Our words are inadequite.
Our statements of faith and our pushes of passion, they're all inadequite.
Thank God for His completeness.
I don't know what it is about new beginings that make them so hard, but the adrenaline rush doesn't always cut it. You get so excited to start something fresh- to begin again, only to find yourself burried in a deeper hole then the one you tried to pull yourself out of in the first place. This is where I can lean on Him. It's in faith I believe I can do all things, because in my own strength, I am nothing but inadequte, incapable, and helpless.
I have been afraid to write lately because I have put some pressure on myself to "get it together" before I posted. But if I waited until I am back on track with my goals, then I would not be showing the real truth. The truth is, I need Him. We all do. And until we get over our perfectionist mindsets about who we are and learn to be vulnerable with Him, ourselves, and others, we will never overcome.

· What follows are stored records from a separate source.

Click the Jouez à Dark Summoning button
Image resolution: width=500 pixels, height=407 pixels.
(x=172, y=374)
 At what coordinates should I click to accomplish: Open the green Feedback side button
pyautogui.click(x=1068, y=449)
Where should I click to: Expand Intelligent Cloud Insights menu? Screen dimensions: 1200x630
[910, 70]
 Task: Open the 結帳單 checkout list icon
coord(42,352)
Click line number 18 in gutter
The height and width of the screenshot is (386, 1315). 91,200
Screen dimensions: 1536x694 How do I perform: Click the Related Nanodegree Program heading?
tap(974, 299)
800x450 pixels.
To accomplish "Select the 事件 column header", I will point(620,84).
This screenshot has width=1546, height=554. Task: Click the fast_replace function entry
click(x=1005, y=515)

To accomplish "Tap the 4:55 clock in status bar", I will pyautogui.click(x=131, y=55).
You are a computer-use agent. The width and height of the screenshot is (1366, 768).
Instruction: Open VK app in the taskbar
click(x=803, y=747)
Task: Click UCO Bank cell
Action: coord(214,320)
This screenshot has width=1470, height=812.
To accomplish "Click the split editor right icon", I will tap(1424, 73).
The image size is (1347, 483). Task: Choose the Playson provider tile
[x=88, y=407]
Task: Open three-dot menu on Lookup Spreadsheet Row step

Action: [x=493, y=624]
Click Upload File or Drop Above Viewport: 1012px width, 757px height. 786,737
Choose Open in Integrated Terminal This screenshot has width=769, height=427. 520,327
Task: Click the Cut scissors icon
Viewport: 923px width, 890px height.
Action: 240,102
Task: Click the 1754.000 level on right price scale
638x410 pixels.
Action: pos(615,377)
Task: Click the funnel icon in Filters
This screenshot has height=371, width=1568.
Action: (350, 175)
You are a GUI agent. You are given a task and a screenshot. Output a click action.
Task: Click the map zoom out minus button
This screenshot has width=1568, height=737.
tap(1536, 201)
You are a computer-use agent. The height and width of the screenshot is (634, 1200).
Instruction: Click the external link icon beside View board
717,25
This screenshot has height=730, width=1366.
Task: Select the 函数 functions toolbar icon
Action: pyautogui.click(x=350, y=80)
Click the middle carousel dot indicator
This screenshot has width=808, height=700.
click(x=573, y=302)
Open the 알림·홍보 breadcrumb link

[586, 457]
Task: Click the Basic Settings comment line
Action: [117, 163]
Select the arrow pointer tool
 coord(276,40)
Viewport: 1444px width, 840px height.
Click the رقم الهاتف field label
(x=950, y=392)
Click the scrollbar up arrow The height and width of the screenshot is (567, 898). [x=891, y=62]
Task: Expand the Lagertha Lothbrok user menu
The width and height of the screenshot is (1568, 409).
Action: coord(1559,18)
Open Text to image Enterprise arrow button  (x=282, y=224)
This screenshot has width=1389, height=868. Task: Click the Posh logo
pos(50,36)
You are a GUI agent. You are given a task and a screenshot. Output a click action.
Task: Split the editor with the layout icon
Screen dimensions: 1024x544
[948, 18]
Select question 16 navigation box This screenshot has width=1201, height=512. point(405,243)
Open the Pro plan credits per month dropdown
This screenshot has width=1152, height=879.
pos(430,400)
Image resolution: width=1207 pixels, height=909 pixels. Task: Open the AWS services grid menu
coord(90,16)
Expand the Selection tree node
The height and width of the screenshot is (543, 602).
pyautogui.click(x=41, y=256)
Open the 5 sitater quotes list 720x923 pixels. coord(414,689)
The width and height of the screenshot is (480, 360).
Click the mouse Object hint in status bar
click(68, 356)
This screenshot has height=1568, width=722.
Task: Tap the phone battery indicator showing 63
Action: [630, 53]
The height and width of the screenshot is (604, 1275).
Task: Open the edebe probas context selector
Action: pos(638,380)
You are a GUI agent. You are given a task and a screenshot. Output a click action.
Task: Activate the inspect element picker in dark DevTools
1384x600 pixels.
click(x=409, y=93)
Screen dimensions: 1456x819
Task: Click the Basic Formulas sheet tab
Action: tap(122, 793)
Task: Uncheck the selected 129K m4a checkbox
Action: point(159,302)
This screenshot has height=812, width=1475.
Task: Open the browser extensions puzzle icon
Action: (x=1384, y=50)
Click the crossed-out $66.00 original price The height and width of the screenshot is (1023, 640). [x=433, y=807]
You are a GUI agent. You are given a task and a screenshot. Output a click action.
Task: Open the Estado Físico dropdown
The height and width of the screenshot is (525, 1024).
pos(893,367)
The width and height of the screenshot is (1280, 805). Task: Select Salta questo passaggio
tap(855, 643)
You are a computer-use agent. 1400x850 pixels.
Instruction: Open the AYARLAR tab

The bible says to "free yourself from the chains around your neck." We work hand in hand for our freedom. For me, its my struggle with food, and this love hate relationship I have with it. For you, it could be something completely different. Let go. Pull the chains off. Let others see so they will know they can be free too.
That is my goal in the blog. That someone else reading this will grow and get free becuase I have been raw and real in my struggle with bulemia. Its been almost two weeks since I've thrown up, but it doesn't stop the voices inside my head. Actually, they get worse when I don't do it. But everyday I am striving to choose to take the chains off of my neck. Some days I add them, some days I take them off. I like to think of it more as a two steps forward one step back kind of deal- not moving full speed, but eventually I will arive at my destination.
Inadequate alone, but with Him I am complete.